Billy the Kid (1930)
7/10
First Talkie on the Legendary Billy the Kid
18 August 2022
There are over fifty movies and television shows on the notorious Old West cattle-rustler and killer Billy The Kid. Two minor silent films were produced before director King Vidor tackled the subject of this young outlaw in cinema's first talking picture of William, released on October 1930, aptly called "Billy The Kid."

Based on the 1925 book by Walter Noble Burns, 'The Saga of Billy the Kid,' Vidor's plot loosely follows his involvement in the New Mexico Territory's 1880's Lincoln County War, pitting two rich ranchers feuding over land and cattle. MGM was pushing former college football star-turned-actor Johnny Mack Brown for major roles in an effort to make him one of Hollywood's top tier movie stars.
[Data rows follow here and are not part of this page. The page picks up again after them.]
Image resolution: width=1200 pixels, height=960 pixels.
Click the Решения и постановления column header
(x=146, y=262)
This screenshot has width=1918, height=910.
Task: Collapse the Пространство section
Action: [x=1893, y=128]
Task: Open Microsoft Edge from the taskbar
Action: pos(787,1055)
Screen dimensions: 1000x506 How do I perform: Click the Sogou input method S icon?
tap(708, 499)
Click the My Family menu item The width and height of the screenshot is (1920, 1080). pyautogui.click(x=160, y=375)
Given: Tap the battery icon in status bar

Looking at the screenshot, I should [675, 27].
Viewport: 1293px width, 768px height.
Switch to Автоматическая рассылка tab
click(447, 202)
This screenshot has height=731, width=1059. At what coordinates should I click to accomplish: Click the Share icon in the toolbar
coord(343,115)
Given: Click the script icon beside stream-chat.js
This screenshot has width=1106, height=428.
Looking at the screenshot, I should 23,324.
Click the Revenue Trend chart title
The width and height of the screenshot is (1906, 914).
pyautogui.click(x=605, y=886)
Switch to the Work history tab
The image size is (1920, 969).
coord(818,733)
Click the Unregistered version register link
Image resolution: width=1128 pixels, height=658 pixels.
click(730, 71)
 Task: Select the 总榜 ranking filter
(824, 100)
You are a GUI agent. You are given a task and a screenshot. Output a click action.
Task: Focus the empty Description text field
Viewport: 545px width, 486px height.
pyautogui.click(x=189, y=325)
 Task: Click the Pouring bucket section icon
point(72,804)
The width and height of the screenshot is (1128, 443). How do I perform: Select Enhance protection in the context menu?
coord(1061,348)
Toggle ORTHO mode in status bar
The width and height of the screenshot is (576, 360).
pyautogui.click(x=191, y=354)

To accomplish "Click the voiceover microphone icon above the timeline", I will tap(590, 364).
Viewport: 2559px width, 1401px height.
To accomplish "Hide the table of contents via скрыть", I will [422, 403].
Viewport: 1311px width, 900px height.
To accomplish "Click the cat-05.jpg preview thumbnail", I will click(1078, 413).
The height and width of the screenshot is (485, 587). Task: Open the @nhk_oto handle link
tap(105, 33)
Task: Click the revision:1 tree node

Signing a five-year contract with the studio, Brown appeared as Mary Pickford's love interest in her first talkie, 1929's "Coquette." When producer Irving Thalberg assigned the actor as the lead in "Billy The Kid," Vidor was less than enthusiastic on the studio's choice. Within a year, with the ascendency of newcomer Clark Gable at MGM, Brown's career dropped as quickly as a plunging fiery zeppelin. "Billy the Kid" proved to be the peak of Brown's popularity. The actor turned to playing parts in Grade B westerns from the mid-1930s.

To make up for Vidor's disappointment, MGM slotted its rising star Wallace Beery as Pat Garrett. This was Beery's next movie after his Academy Award nominated Best Actor performance in 1930's "The Big House." The movie's plot pits Billy the Kid, an employee for English rancher Jack Tunston (Wyndham Standing), against Garret, the Deputy Sheriff who sided with town enforcer Colonel William Donovan (James Marcus).

MGM intended to make "Billy the Kid" into a major epic, rolling out its widescreen 70 mm format the studio labeled 'Realife.' The large screen was a variation of Fox Film's 'Grandeur' projection system. Vidor's film crew shot in the 70mm format and coverted most of the movie's prints into the 35mm standard image so the vast majority of theaters could show the motion picture. Those whom had the fortune to view the movie on the widescreen praised the film. The New York Times was bowled over by the large image, saying "The picture is chiefly noteworthy for this enlarged screen idea, for the story is merely a moderately entertaining." Besides some raised eyebrows on Brown's performance, the actor's laconic lasting words on the movie was the film was "a fine motion picture." MGM used the same identical plot in a 1941 color version with Robert Taylor as Billy The Kid.